Winter Glass (Spindle Fire #2)(71)



But this is not, she understands now, the ending of her story. It is evening. She stands on the parapets of the palace—where until recently she and Aurora used to seek escape and spy on the council meetings—listening to the roar and rage of the strait below, the rustle and slap of sails as the prince’s ship sets off for Aubin.

That—her ending—is something that must still be discovered and created, cut and polished and sized and honed just like the Delucian sapphires that, she once learned, came out of the ground rough and dark and covered in dirt. Mined by the very people who fought and bled for this kingdom.

And though Isabelle has vowed to stop positioning herself in anyone else’s story, a question still remains that keeps her awake at night. If she is Belcoeur’s descendant, doesn’t that mean that she’s part fae, and capable of ruling in her own right? The fae all have magic that is specific somehow to who they are, but if Isbe has any special power, she doesn’t know what it is. She wishes she knew for sure. But nothing ever comes of wishing.

Or does it?

She recalls how hard she wished to see her sister again when she returned from the ?les de Glace, and how that wish swept through her with a physical agony that resulted in, seemingly, its coming true.

What if wishing is what caused her own miraculous survival throughout all of the adventures she’s had?

Gilbert is back and alive. She has not seen him yet, but she knows that he saved the prince in battle.

Maybe he lived because she wished it so.

Maybe William loved her for that reason too.

Maybe the deepest wish of all—to matter, to help—is what killed Malfleur, and not simply the recipe of Belcoeur’s bloodline in Isbe’s veins.

She thinks of what Dariel told her about winter glass—how our stories find us, and not the other way around. Aurora said something similar, and perhaps she’s right. Isbe has spent so much of her life searching, striving. What if the answer was sitting in her heart, plainly, all this time?

There is only one way to find out.

To know for certain, she must make a wish. Just one wish, not enough to turn her mad with greed like so many of the fae. Just enough to prove to herself that she’s right, that the magic in her is real and alive. That her power is wishing.

Just enough to finally know herself.

She doesn’t have to think for even a moment—it’s as if the wish has lived inside her forever. Or at least, since Aurora was born, since the day Isbe was given a sister, and a purpose. The wish has been curled and dormant through everything the sisters have experienced together: through the years of coded messages tapped into Isbe’s palms, through the constructing of snow statues and whole worlds unto themselves. Through summer evenings full of eavesdropping and bartered gossip. Through cold nights haunted by fits of coughing and even colder mornings coated in the frost of unfathomable loss—first one parent, then the other.

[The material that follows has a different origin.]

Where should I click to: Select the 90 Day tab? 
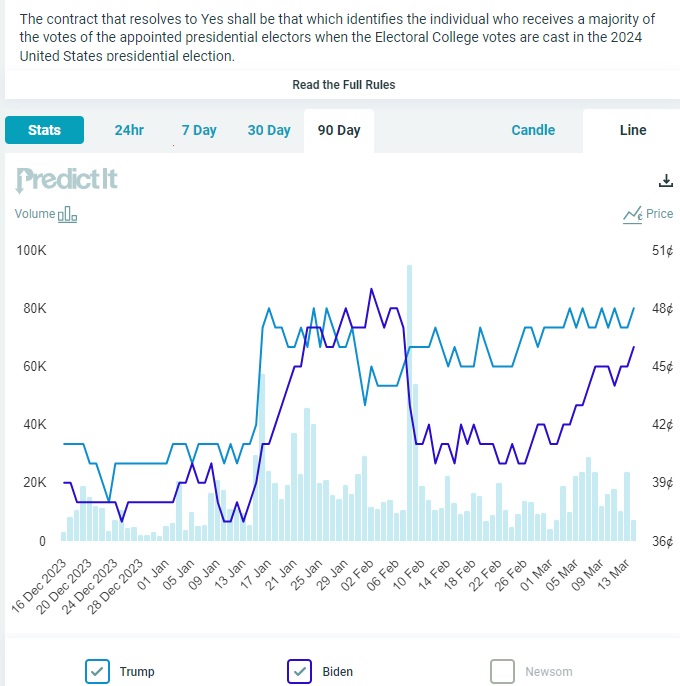[339, 131]
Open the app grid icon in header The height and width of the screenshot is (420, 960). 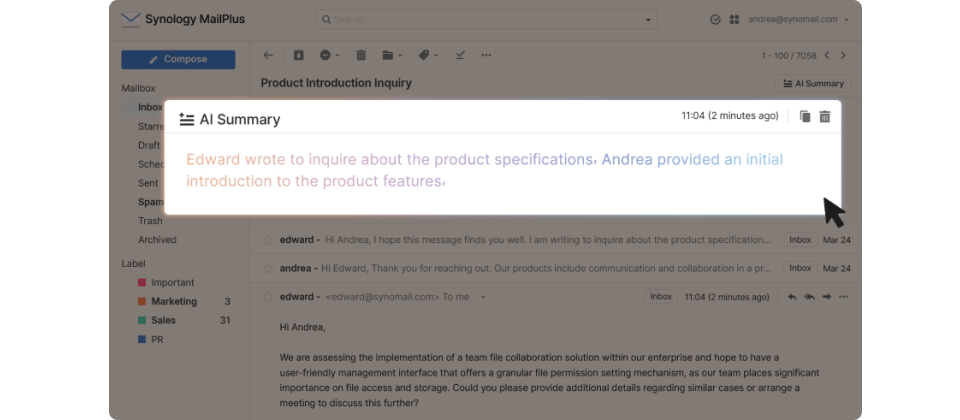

Even in her isolation, in her journey away from Aurora, away from all she thought she knew about herself and her sister.

Yes, the wish has always been there; it is there, still, waiting to be wished, and it is the truest form of love that Isabelle knows.

So she closes her eyes, and wishes it.





Epilogue


Violette,


a Faerie Duchess of Remarkable Bearing,

According to Her Selves

The young maiden of Sommeil—Wren is her name—awoke the very next day, the day after Queen Isabelle’s secret wish, to discover that the stone that had begun to usurp her body had vanished with the night, and in its place, flesh had returned, spotted in places like a new leaf, tender and soft and alive. Belcoeur’s curse on her had been lifted.

Or so the rumor goes. Trade routes have reopened, and with them the flow of gossip has returned. Not that Violette prefers the rancid breath of messengers to her own curious thoughts, but occasionally she does take interest in the goings-on of the kingdom, especially when they reflect so highly upon her.

After all, was it not she who amended Wren’s curse in the first place, just like she did Aurora’s? To the blood of Belcoeur you will remain bound, never to fly free, your bond as firm as the stone you’re already starting to become . . . until true love softens the stone back into flesh and bone.

The maiden and the princess had clearly found true love, and that was why the curse was broken. All exactly according to Violette’s own words.

She smiles smugly at the reflection in her billiard table, which is, of course, constructed entirely out of mirrors, except for the velvet-lined pockets. Sometimes she likes to linger in the billiards room, playing games with herself. She almost always lets herself win.

But just as pride surges within her—surely it’s not too presumptuous to assert that she is the real hero of this tale?—she experiences a most discomforting tremor of doubt. The doubt rapidly succumbs to panic, as she recalls a slight snag in her own rationale.

She had not thought true love existed.

It had all been a twisted, painted, yet delightful fiction, presented to impress, like a rouge or fancy hairdo.

And there is a second piece to the gossip, which doesn’t fit with the first.

Soon after the maiden from Sommeil discovered that her curse had been lifted, she told the princess that she longed to fly free. Wren had, after all, spent her whole life trapped—in a world of dreams—and now she saw that she could only be happy if she knew no confines and no bounds, or so the rumors say. There was a great world beyond the palace of Deluce to explore.